Oh, to be a fly on the wall of the judges’ meetings…

Resurrection Bay – Emma Viskic: a snapshot review

This is a contemporary title Pushkin Press’s crime imprint, Pushkin Vertigo; and also the first novel by Australian writer Viskic. Caleb Zelic, a private investigator, begins the novel with his best friend’s body in his arms. Gary, a cop, has been brutally slain. With the police suspicious of him, Caleb tries to find out what happened. Then his partner-PI goes missing, and his own life is threatened. Caleb seeks help from his ex-wife Kat, but as events unfold, he finds more and more secrets wherever he turns… 

Resurrection Bay is a really enjoyable crime thriller: punchily written and snappily paced, with a vivid cast of characters. Caleb is also deaf, which is handled nicely by Viskic. There’s a sense of fluid communication as he switches between signing and vocalising speech, but there are are also times when we are adrift on a sea of words with him. I’m pleased to hear there will be more novels featuring Caleb Zelic; he’s an intriguing character whom I look forward to meeting again.

A version of this review was originally published as a thread on Twitter. 

Book details 

Resurrection Bay (2015) by Emma Viskic, Pushkin Vertigo, 282 pages, paperback (review copy). 

The Angel in the Stone – R.L. McKinney: a snapshot review

More than 20 years on, Calum is still haunted by his brother Finn’s death in a climbing accident. Their mother Mary, who now has dementia, blames Calum for Finn’s death, and is becoming increasingly paranoid as her condition progresses. Calum returned to Scotland five years ago, following a failed relationship in America. He still isn’t entirely settled, even now. Meanwhile, Calum’s estranged daughter Catriona is heading over from Aberdeen, seeking reconciliation and carrying secrets of her own.

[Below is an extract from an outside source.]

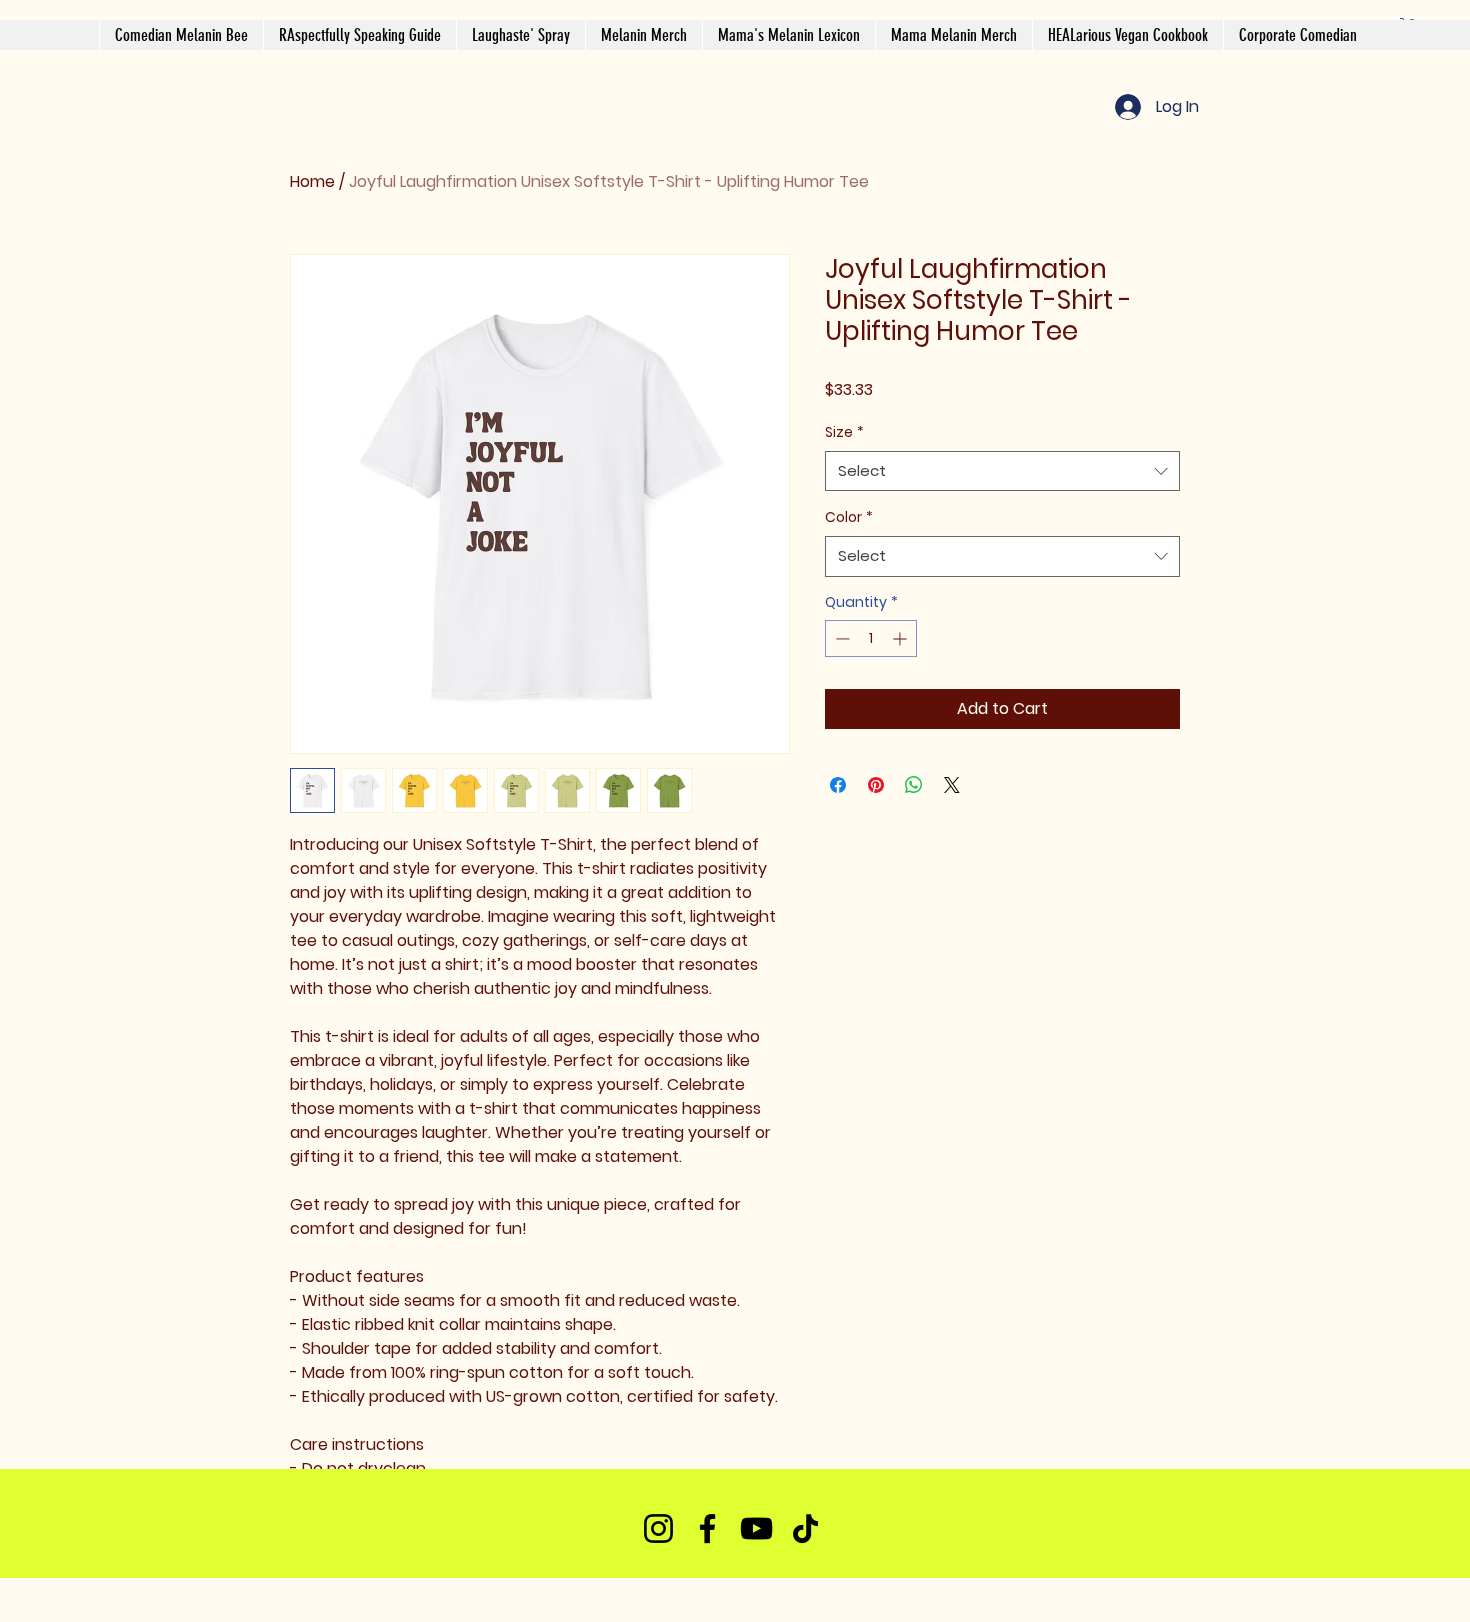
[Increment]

The Angel in the Stone is the second novel by R.L. McKinney, an American writer who has lived in Scotland since 1995. In the book, McKinney weaves a nuanced portrait of family relationships, exploring what may cause those bonds to fray, break, or be made anew. There are also neat thematic parallels in the background: the 2014 Scottish independence referendum, and the changing face of the Highlands. All in all, The Angel in the Stone is an interesting read, worth checking out.

A version of this review was first published as a thread on Twitter. 

Book details 

The Angel in the Stone (2017) by R.L. McKinney, Sandstone Press, 298 pages, paperback (review copy). 

Elmet – Fiona Mozley: a Shiny New Books review 

The shortlist for this year’s Man Booker Prize will be announced tomorrow. One of the titles that might make an appearance is Elmet, the debut by British writer Fiona Mozley. It’s an intriguing novel about a family living outside the frameworks of modern law and society – and I’ve reviewed it here for Shiny New Books. 

Book details 

Elmet (2017) by Fiona Mozley, JM Originals, 320 pages, paperback (review copy).